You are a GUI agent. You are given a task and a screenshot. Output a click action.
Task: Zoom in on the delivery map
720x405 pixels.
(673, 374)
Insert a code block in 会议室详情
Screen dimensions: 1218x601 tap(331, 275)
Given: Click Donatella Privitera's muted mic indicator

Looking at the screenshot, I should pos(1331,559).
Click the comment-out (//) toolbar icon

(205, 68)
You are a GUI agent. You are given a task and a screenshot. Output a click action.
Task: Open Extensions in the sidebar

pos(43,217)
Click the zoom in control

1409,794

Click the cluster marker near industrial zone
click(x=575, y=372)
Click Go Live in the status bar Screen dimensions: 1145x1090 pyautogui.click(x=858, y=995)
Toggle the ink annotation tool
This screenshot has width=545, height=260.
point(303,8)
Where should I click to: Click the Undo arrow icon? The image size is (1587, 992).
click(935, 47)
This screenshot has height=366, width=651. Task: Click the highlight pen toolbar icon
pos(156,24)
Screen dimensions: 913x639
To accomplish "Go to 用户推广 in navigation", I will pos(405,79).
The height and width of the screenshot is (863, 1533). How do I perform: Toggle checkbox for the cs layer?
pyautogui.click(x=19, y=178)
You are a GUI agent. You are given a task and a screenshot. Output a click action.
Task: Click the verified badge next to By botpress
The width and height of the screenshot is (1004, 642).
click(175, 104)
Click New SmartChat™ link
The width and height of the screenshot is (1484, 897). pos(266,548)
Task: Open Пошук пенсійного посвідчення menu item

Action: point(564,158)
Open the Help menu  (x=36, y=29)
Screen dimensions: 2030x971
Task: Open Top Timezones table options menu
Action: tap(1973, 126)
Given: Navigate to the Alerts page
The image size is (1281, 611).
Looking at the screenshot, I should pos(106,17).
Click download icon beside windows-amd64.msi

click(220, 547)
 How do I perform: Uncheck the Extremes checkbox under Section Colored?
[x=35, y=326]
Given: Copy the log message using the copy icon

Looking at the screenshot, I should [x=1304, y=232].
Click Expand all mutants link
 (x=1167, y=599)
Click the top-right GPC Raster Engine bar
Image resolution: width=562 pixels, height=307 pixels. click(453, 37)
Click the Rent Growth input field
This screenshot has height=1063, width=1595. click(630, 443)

+ + + +

# [WHAT YOU WILL DO]
For the lines from the one containing "The width and height of the screenshot is (1004, 642)." through the end of the listing above, output each exactly and leave out the rest.

# [RESPONSE TO THIS TASK]
The width and height of the screenshot is (1004, 642).
click(175, 104)
Click New SmartChat™ link
The width and height of the screenshot is (1484, 897). pos(266,548)
Task: Open Пошук пенсійного посвідчення menu item

Action: point(564,158)
Open the Help menu  (x=36, y=29)
Screen dimensions: 2030x971
Task: Open Top Timezones table options menu
Action: tap(1973, 126)
Given: Navigate to the Alerts page
The image size is (1281, 611).
Looking at the screenshot, I should pos(106,17).
Click download icon beside windows-amd64.msi

click(220, 547)
 How do I perform: Uncheck the Extremes checkbox under Section Colored?
[x=35, y=326]
Given: Copy the log message using the copy icon

Looking at the screenshot, I should [x=1304, y=232].
Click Expand all mutants link
 (x=1167, y=599)
Click the top-right GPC Raster Engine bar
Image resolution: width=562 pixels, height=307 pixels. click(453, 37)
Click the Rent Growth input field
This screenshot has height=1063, width=1595. click(630, 443)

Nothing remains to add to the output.